Editorial: Superbug NDM-1 threat

Published in The Hindu on August 16, 2010

Gram-negative Enterobacteriaceae strains resistant to carbapenem, a powerful antibiotic, and one of the last lines of treatment for infections caused by Gram-negative bacteria, are becoming more widespread in India. The resistance arises on account of a new gene that codes for metallo-beta-lactamase enzyme. The drug-resistant bacterial gene, the so-called superbug, was named New Delhi metallo-beta-lactamase-1 (NDM-1) in 2009 when it was first identified in a Swedish person admitted to a hospital in New Delhi. A study, reported online in The Lancet Infectious Diseases, (“Emergence of a new antibiotic resistant mechanism in India, Pakistan, and the UK: a molecular, biological, and epidemiological study,” by Karthikeyan K. Kumarasamy et al.) found that apart from several locations in India, the carbapenem-resistant strain was seen in 37 U.K. patients who had undergone elective and cosmetic surgery in India and two neighbouring countries. According to a study published in March in the Journal of Association of Physicians of India (JAPI), 22 cases of carbapenem-resistant NDM-1 were collected within three months from a Mumbai hospital. The spread and increasing numbers come as no surprise as the drug is overused. Resistance to extended-spectrum beta-lactamases (ESBL) drugs like third-generation cephalsporins is between 60 and 70 per cent on average in India, compared with less than 15 per cent seen in many developed countries. A common way of treating the severe form of ESBL infections is the use of carbapenem — which becomes the drug of choice as it has the lowest resistance rates and the broadest action against Gram-negative infections.
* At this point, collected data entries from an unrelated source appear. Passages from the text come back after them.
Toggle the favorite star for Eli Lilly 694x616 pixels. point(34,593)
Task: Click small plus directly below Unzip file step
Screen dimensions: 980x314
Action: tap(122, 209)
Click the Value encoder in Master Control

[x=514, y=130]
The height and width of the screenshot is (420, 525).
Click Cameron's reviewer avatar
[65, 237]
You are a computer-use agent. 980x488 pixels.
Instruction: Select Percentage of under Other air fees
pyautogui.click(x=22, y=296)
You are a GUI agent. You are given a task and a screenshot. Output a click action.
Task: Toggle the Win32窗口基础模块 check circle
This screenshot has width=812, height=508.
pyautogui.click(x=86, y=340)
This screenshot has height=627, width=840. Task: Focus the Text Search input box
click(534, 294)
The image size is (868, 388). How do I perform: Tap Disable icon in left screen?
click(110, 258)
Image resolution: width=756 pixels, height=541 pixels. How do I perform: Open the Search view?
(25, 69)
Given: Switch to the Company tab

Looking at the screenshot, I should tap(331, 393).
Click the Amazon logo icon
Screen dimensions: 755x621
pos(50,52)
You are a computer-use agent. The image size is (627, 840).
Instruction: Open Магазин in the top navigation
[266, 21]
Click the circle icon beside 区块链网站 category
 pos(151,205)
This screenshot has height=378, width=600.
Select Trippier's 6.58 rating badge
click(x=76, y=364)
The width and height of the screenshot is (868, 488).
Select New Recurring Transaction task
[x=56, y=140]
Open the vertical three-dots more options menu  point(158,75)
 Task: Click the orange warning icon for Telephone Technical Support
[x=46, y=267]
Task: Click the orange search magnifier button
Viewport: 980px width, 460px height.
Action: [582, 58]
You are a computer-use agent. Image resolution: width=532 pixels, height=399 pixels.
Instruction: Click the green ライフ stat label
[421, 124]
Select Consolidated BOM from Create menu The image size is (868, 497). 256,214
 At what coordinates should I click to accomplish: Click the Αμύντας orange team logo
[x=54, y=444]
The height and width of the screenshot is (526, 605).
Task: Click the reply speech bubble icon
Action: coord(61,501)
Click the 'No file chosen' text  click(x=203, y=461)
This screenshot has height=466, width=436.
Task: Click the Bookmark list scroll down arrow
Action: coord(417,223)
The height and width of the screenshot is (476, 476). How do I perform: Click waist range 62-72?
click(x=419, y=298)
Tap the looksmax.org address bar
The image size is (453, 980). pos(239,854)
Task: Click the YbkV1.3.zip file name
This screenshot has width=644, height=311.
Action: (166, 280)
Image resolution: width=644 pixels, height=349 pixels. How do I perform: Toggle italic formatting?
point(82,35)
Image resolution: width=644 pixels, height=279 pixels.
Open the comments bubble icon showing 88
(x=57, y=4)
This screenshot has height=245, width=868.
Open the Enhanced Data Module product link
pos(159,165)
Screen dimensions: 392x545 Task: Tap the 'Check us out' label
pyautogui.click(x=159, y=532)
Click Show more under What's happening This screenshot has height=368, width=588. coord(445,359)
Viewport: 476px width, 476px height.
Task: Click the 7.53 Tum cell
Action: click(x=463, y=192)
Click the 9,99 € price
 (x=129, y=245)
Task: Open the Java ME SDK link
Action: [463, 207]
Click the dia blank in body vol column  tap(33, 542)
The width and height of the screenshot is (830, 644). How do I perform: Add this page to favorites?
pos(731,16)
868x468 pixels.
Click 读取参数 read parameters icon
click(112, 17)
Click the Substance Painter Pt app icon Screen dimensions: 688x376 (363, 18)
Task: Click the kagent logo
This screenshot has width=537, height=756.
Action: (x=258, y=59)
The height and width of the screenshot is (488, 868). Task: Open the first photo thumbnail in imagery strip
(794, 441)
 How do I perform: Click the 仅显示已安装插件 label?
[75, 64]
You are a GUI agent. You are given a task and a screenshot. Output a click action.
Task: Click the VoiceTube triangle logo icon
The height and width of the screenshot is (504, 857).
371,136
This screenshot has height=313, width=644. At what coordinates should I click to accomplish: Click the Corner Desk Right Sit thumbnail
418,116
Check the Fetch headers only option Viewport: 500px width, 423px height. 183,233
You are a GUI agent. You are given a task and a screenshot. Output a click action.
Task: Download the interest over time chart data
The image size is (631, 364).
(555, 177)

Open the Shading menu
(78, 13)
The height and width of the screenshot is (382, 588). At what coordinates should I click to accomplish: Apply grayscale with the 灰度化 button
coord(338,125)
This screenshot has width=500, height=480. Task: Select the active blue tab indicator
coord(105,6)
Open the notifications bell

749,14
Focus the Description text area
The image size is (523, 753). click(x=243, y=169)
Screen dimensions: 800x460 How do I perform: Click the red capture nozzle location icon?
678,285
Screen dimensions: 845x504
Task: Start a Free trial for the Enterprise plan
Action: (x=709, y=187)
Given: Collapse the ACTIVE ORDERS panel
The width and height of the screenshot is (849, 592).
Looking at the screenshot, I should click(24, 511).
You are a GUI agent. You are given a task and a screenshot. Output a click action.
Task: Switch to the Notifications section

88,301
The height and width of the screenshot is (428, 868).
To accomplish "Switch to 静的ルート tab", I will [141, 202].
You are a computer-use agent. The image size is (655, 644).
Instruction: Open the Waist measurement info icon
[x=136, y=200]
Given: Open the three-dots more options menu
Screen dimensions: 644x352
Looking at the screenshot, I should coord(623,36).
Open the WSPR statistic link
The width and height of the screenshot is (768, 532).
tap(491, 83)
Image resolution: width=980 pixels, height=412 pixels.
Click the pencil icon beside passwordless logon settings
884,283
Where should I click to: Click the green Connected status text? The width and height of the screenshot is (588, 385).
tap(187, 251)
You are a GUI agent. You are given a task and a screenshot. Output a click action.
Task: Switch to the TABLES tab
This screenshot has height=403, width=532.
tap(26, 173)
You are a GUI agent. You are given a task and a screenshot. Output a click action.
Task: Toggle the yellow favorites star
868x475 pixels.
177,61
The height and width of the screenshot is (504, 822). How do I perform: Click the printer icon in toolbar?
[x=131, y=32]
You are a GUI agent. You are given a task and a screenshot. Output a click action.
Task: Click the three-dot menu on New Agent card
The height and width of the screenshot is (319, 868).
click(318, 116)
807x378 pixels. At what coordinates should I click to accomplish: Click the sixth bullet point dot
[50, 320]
Inappropriate and indiscriminate use of carbapenem, a reserved antibiotic, has played a major role in the development of the carbapenem-resistant gene, including the new NDM-1 strain. From being absent a few years ago, NDM-1 is beginning to show up. Unlike ESBL, which has become a community infection, NDM-1 is, in all probability, still a hospital-acquired infection. Drug-resistant NDM-1 strains are being seen only now but they are a cause for worry because only a few drugs are available to treat Gram-negative infections. The prevalence can increase within a relatively short time, since the NDM-1 gene is carried in the plasmids of the Gram-negative bacteria. These plasmids can move from one bacterium to another, and even to different species. There is still a good chance of keeping the prevalence low, provided a two-pronged approach is adopted: instituting a national antibiotic policy that restricts the use of carbapenem and other higher-end antibiotics to hospital settings and only for patients with severe infections, and having a national registry of drug-resistant strains.